• [ページの抜粋]
########

平成2年度 運輸白書

第2章 労働力不足の進行と運輸

第2章 労働力不足と進行と運輸

 我が国経済は、物価が落ち着いた動きを続けるなかで、設備投資、個人消費に牽引された自律的な内需主導型の拡大を続け、平成元年度の実質経済成長率は5.1%増と、前年度に比べやや鈍化したものの、引き続き高い伸び率になった。このように長期にわたる景気拡大を反映して労働力需給は引き締まり、我が国産業の多くの分野で労働力不足感が拡がっている。運輸産業では労働力不足の深刻化は大きな問題となっており、労働力の確保等その対策が強く求められている。

第1節 運輸産業における労働力不足の深刻化

    1 最近の雇用情勢
    2 業種別に見た運輸産業の労働力不足
    3 労働力不足の要因
    4 運輸産業の労働力不足が経済社会に与える影響


1 最近の雇用情勢
 (上昇を続ける有効求人倍率)
 最近の全産業における雇用情勢を見てみると、陸上部門では〔1−2−1図〕、昭和50年に有効求人倍率が1倍を下回って以来、14年ぶりに63年には1倍を超え(1.01倍)、平成元年は1.25倍と63年よりさらに労働力需給が引き締まった。これは、元年においても求人数が堅調に増加する一方、求職者数も減少傾向で推移したことによる。また、元年の新規求人倍率は1.85倍と63年の1.53倍を上回った。産業別に新規求人数を見てみると〔1−2−2図〕、最近の運輸・通信業の新規求人数の伸び率は非常に大きくなっている。
 一方、海上部門の雇用情勢を見てみると〔1−2−3図〕、63年までは求人数と求職者数に大幅な乖離が生じていたが(63年の有効求人倍率0.22倍、−外航0.08倍、内航0.40倍−)、元年に入ってから急速に雇用情勢が改善されてきており(元年の有効求人倍率0.41倍、−外航0.22倍、内航0.72倍−)、2年2月の有効求人倍率は0.71倍(−外航0.37倍、内航1.38倍−)にまでなった。これは、景気の好調を反映した内航船の輸送量増大に伴う求人数の増加の影響もあるが、海上企業への就職者数の増加や労働力不足状態にある陸上部門の産業へ流出したことによる求職者数の大幅な減少によるところが大きいためと考えられる。

########

• [やること]
1. 上の白書を読んで、次の問いに答えてください。
(a) 平成元年度の実質経済成長率は何%増でしたか。
(b) 陸上部門で、平成元年の有効求人倍率は何倍でしたか。
(c) 海上部門で、2年2月の内航の有効求人倍率は何倍でしたか。
2. 上の白書から、「第2章 労働力不足と進行と運輸」を含む言葉で始まり「(上昇を続ける有効求人倍率)」で終わる部分を、一字も変えずに書き出してください。

########

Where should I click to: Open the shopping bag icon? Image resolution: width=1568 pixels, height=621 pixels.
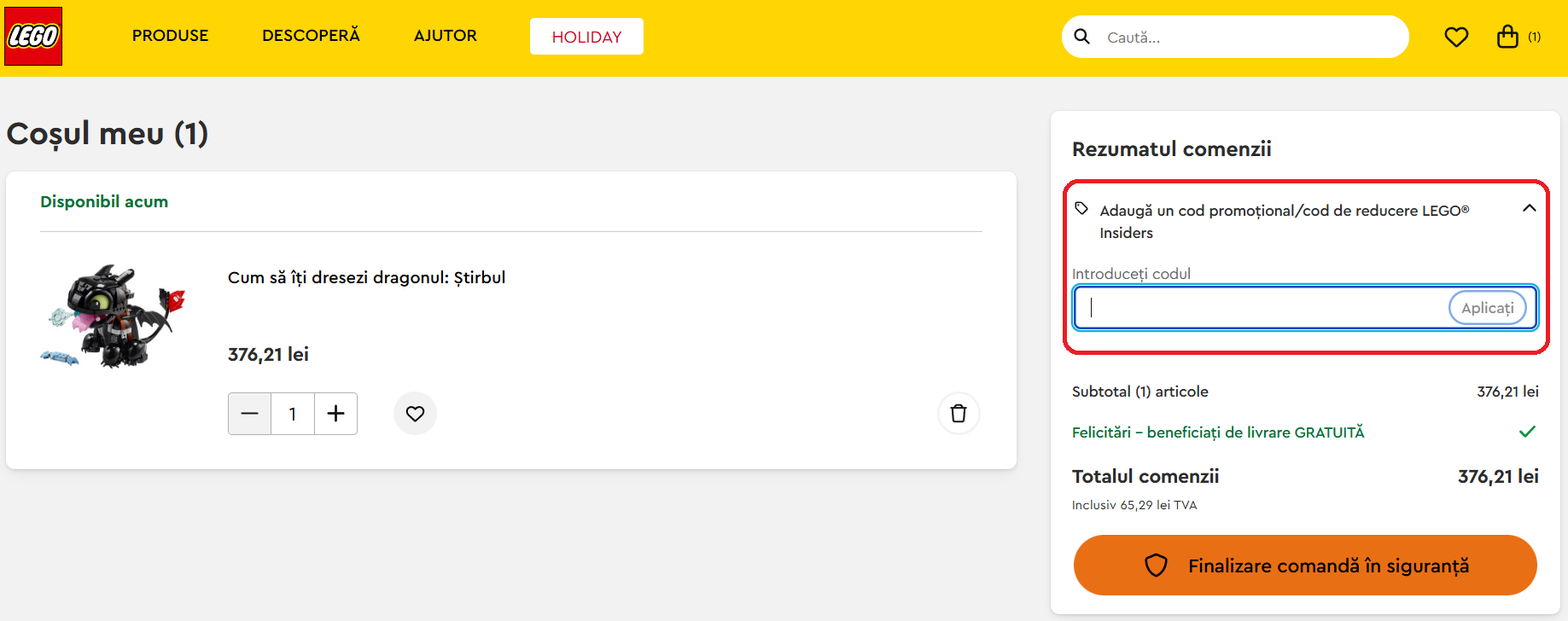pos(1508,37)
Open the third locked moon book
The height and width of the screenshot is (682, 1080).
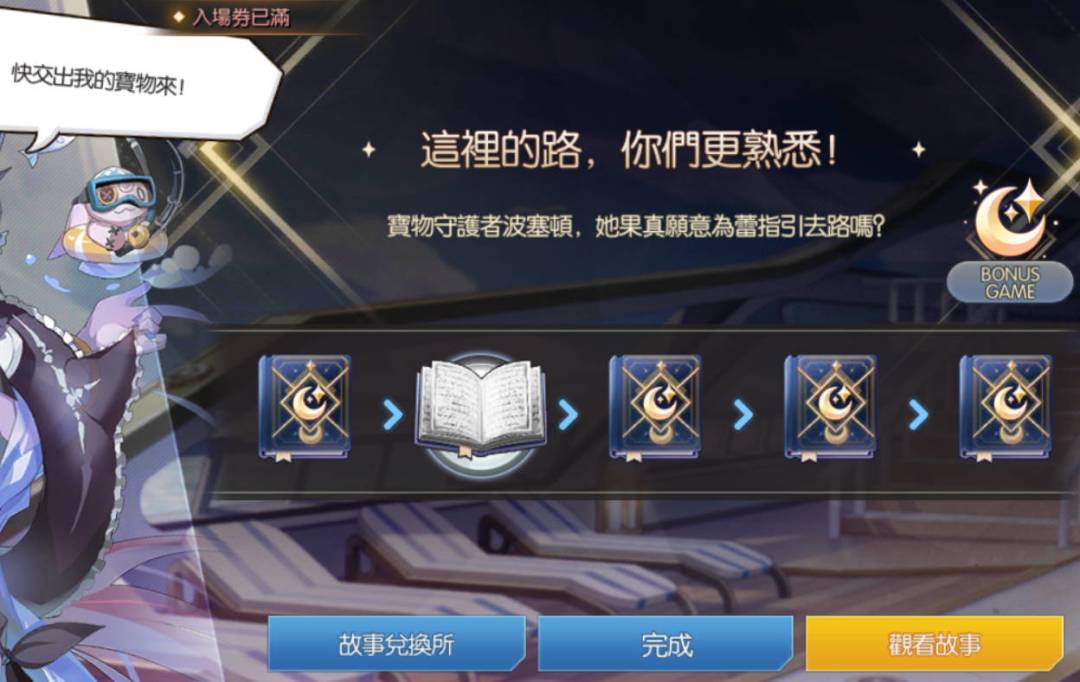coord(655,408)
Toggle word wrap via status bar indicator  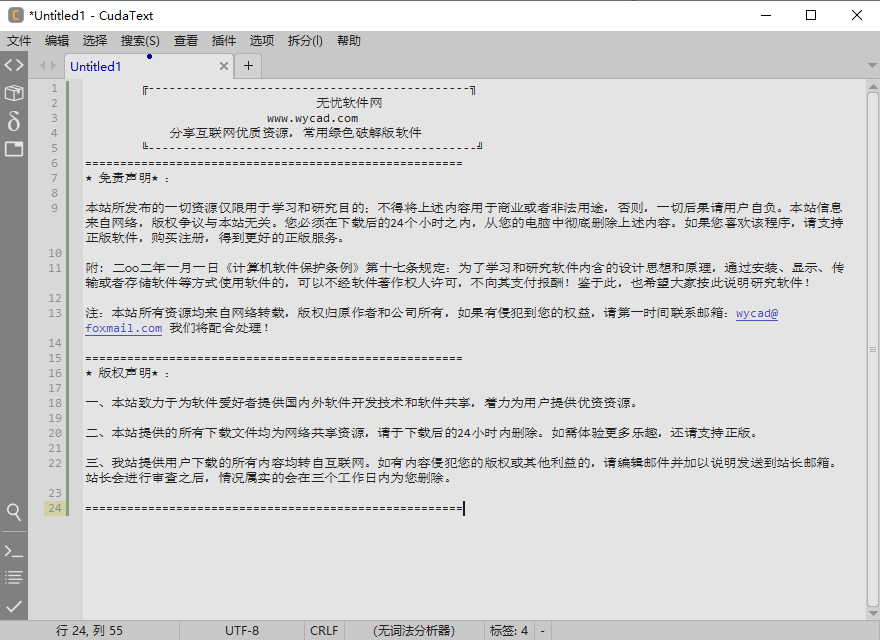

########

• [答え]
1.
(a) 5.1%増
(b) 1.25倍
(c) 1.38倍

2.
第2章 労働力不足と進行と運輸

 我が国経済は、物価が落ち着いた動きを続けるなかで、設備投資、個人消費に牽引された自律的な内需主導型の拡大を続け、平成元年度の実質経済成長率は5.1%増と、前年度に比べやや鈍化したものの、引き続き高い伸び率になった。このように長期にわたる景気拡大を反映して労働力需給は引き締まり、我が国産業の多くの分野で労働力不足感が拡がっている。運輸産業では労働力不足の深刻化は大きな問題となっており、労働力の確保等その対策が強く求められている。

第1節 運輸産業における労働力不足の深刻化

    1 最近の雇用情勢
    2 業種別に見た運輸産業の労働力不足
    3 労働力不足の要因
    4 運輸産業の労働力不足が経済社会に与える影響


1 最近の雇用情勢
 (上昇を続ける有効求人倍率)